En effet, selon Trend Micro, deux caractéristiques de ces sites sont assez alarmantes au niveau de la sécurité : d'une part, ils sont basés sur des technologies en perpétuelle évolution, et qui sont donc loin d'être infaillibles, et d'autre part, ces sites laissent à l'utilisateur une grande liberté d'action pour publier son contenu. Là encore, c'est une avancée en théorie, mais en pratique cette liberté ouvre un boulevard aux développeurs de logiciels malveillants.

XSS et XRSF : deux types d'attaque ciblant les sites 2.0

En guise d'exemple, Trend mentionne les attaques de type XSS (cross site Scripting), là encore pré-existantes au web 2.0 mais ciblant notamment celui ci. Une attaque XSS permet d'injecter du code dans une page web existante, afin d'exécuter du code malveillant. Un exemple concret, dans le cadre des sites web 2.0 est le ver Samy, créé par un adolescent du nom de Samy Kamkar. Ce ver a affecté le site MySpace fin 2005. L'auteur hébergeait, sur son profil MySpace, des scripts permettant d'ajouter automatiquement tous les utilisateurs qui visualisaient son profil à sa liste d'amis et vice versa, en contournant la validation nécessaire en temps normal. Pour la petite histoire, Samy Kamkar est par la suite devenu l'objet d'un culte sur le net, des t-shirts ayant même été fabriqués à sa gloire.



L'attaque de type XSRF (Cross Site Request Forgery) utilise une technique proche de l'attaque XSS mais l'associe à l'ingénierie sociale. Il s'agit d'une attaque ciblée, reposant sur l'absence de vigilance des utilisateurs.

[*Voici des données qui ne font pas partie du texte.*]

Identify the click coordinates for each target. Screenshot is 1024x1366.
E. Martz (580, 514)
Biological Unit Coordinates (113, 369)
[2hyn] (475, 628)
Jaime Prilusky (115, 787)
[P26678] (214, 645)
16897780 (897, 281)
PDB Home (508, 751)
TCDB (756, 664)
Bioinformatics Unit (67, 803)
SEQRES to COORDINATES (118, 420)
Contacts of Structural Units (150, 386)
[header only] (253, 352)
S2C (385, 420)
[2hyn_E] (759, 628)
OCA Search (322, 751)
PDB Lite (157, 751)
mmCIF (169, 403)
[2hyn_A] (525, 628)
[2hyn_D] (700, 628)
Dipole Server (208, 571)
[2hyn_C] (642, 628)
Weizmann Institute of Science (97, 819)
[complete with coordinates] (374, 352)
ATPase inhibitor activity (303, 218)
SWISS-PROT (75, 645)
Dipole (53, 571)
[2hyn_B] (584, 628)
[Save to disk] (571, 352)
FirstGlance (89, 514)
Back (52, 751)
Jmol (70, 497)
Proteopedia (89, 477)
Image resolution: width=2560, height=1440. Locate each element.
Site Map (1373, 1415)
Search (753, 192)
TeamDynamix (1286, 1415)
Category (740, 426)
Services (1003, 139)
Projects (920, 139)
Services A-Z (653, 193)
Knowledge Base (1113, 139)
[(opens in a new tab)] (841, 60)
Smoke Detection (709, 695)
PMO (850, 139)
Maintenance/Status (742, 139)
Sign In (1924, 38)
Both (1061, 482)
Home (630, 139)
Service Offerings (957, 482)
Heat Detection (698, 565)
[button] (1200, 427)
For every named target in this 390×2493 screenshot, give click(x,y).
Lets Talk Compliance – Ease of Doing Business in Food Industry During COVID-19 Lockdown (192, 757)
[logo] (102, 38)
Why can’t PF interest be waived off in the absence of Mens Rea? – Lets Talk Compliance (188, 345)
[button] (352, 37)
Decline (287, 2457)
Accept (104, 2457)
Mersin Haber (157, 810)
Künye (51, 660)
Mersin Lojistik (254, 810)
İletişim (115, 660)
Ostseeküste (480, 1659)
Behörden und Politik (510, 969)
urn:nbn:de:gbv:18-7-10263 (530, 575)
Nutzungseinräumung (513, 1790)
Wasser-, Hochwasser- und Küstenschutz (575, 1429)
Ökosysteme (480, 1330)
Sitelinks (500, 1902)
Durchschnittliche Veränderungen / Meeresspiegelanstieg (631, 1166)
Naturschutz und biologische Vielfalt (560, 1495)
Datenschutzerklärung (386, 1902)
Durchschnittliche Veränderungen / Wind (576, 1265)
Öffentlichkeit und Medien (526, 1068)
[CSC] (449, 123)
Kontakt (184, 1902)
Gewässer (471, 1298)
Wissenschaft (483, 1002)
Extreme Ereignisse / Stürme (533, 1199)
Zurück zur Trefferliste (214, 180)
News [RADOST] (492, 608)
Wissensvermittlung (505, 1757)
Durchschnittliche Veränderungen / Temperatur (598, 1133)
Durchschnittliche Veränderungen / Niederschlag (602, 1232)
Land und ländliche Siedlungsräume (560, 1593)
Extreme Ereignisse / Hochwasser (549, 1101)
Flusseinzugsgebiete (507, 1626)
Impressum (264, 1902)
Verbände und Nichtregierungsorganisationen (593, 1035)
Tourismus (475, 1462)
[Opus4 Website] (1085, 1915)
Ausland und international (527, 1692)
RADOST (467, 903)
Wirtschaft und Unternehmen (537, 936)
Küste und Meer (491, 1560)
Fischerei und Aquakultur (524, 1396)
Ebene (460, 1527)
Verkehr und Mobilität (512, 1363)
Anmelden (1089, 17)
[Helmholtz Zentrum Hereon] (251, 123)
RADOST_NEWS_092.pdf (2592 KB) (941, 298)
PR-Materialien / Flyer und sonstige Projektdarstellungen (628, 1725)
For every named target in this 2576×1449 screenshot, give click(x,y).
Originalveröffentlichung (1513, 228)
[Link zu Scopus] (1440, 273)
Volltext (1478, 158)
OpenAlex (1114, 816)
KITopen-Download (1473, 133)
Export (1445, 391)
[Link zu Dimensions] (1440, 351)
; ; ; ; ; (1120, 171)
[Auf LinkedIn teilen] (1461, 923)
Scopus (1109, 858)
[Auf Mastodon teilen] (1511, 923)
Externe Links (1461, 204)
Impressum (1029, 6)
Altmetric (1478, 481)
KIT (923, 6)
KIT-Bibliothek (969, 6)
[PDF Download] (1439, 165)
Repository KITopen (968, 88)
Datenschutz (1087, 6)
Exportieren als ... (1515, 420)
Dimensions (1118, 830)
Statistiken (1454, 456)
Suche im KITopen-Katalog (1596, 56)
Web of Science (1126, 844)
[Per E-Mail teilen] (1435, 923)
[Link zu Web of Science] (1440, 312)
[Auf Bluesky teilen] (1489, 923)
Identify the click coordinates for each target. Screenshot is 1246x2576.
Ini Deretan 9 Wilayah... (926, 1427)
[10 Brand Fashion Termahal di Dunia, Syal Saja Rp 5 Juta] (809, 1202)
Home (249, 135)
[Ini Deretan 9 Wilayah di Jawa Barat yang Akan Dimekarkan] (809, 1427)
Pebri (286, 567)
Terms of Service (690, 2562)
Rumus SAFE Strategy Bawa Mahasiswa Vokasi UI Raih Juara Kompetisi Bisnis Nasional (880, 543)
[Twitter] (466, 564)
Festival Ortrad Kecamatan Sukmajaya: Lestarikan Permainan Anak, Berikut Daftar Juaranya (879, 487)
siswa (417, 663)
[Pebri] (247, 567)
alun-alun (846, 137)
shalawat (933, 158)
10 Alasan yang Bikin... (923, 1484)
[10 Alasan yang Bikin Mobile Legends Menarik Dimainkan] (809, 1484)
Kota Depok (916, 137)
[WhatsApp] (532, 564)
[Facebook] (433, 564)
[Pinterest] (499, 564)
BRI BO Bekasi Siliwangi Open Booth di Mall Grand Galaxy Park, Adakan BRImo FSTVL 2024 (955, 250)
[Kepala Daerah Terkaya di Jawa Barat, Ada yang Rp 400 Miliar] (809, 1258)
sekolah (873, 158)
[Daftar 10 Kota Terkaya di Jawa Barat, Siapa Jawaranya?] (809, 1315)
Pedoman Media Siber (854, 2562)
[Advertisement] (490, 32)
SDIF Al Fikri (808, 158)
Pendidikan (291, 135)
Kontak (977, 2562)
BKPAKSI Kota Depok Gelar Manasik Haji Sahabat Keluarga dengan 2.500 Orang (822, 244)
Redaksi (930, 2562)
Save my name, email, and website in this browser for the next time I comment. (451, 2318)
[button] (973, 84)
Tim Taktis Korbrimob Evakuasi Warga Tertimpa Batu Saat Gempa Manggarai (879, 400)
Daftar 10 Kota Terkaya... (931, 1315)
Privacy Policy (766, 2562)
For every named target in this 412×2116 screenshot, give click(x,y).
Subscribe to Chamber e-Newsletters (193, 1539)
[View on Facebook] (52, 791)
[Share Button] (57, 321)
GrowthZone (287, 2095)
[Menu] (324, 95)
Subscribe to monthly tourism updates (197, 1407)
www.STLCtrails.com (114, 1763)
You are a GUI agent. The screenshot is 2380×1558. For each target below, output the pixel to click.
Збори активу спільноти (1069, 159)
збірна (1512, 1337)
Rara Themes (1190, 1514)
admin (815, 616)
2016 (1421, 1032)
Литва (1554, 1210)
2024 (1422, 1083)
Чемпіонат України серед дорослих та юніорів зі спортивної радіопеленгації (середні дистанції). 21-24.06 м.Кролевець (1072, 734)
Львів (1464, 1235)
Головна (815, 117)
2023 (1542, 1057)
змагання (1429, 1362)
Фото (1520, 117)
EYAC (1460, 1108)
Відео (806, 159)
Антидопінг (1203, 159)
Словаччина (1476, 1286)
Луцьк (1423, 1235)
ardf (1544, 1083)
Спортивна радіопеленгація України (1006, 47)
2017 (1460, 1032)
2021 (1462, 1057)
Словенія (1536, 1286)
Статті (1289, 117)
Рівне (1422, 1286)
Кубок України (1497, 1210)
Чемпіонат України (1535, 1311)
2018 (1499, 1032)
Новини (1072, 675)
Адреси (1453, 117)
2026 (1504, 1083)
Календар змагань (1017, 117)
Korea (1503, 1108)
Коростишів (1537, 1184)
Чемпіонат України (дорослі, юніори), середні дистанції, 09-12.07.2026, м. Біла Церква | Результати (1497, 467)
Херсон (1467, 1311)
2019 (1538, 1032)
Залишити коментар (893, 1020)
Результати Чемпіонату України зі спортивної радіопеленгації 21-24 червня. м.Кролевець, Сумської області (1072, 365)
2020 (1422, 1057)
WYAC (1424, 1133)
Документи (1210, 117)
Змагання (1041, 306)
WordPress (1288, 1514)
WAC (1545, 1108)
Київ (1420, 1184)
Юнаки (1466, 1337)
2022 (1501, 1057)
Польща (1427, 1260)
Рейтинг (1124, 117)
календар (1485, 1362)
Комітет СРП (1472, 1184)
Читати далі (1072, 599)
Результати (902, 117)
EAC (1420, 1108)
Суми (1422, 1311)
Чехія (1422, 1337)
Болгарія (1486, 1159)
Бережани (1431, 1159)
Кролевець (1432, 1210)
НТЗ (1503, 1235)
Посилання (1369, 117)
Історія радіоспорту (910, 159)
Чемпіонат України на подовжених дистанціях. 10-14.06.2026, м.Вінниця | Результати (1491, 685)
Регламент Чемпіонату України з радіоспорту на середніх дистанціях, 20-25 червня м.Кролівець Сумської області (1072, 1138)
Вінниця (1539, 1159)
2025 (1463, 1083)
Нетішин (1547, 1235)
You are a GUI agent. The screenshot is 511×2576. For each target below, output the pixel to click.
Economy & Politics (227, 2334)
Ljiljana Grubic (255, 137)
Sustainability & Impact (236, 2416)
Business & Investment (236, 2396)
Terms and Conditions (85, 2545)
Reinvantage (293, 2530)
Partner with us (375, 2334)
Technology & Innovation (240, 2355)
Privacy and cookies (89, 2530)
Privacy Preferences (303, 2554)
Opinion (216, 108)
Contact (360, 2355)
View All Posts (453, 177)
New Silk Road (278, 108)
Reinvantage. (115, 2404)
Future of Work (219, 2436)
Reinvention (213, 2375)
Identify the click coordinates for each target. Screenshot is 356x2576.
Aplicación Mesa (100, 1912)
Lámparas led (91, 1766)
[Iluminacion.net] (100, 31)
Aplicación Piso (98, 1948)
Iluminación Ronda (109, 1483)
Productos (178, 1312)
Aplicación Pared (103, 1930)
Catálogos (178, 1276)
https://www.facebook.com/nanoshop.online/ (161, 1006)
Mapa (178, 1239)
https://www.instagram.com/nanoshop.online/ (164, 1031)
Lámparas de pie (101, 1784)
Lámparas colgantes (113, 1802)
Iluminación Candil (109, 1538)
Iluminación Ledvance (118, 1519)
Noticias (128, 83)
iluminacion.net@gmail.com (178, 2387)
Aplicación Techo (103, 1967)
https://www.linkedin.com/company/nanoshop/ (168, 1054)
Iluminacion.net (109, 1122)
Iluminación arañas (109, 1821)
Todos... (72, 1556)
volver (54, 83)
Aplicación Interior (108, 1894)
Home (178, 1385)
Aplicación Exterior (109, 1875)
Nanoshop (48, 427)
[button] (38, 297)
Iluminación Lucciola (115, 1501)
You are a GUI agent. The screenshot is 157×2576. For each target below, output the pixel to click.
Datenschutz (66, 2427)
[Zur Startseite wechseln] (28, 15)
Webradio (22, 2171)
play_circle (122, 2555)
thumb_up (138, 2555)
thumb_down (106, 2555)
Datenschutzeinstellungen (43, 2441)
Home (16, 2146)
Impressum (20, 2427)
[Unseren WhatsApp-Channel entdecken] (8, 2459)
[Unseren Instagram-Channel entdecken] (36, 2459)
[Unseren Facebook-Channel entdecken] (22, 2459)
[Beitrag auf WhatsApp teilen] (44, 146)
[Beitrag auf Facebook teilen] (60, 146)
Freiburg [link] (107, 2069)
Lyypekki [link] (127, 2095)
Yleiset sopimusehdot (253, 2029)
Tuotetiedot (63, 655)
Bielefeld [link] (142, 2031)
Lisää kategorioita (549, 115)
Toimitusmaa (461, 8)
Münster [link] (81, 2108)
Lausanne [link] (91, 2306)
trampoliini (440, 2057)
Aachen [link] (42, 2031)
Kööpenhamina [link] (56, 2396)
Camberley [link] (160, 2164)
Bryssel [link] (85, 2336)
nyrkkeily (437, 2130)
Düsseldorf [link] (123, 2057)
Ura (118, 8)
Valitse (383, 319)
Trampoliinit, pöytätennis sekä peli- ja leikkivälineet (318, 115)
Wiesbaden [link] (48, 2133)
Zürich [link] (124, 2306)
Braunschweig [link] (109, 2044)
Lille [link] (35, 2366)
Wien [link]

Par exemple, un cybercriminel va se lier avec un utilisateur via un réseau social, se renseigner sur ses habitudes ou ses sites de prédilection, et utiliser ces informations pour cibler son attaque.

Selon Trend Micro, les méthodes d'ingénierie sociale afin de pénétrer ce que l'éditeur définit comme le « cercle de confiance » sont multiples et font appel à des leviers tels que la vulnérabilité, l'autorité ou les centres d'intérêts : recommandation d'un docteur, conseils boursiers ou encore photos de vacances.



L'éditeur cite une étude de cas réalisée et vérifiée par Security Partners. Celle-ci met en scène l'utilisateur d'un site de courtage amateur de réseaux sociaux. Une personne qu'il a ajoutée à sa liste d'amis, qui s'avère être un cybercriminel, noue contact avec lui, et apprend qu'il fréquente également un site d'actualités sportives, tout en laissant sa session de courtage ouverte pour y passer ses ordres.

Le cybercriminel va alors envoyer à notre utilisateur un lien vers une actualité de son site sportif de prédilection. En réalité, cette page est une page frauduleuse contenant du code dissimulé dans un cadre iFrame (une page HTML cachée dans la page principale). Ce code va cibler le site de courtage pour récupérer les identifiants de connexion. Une fois connecté au site de courtage, le cybercriminel peut y passer tous les ordres possibles.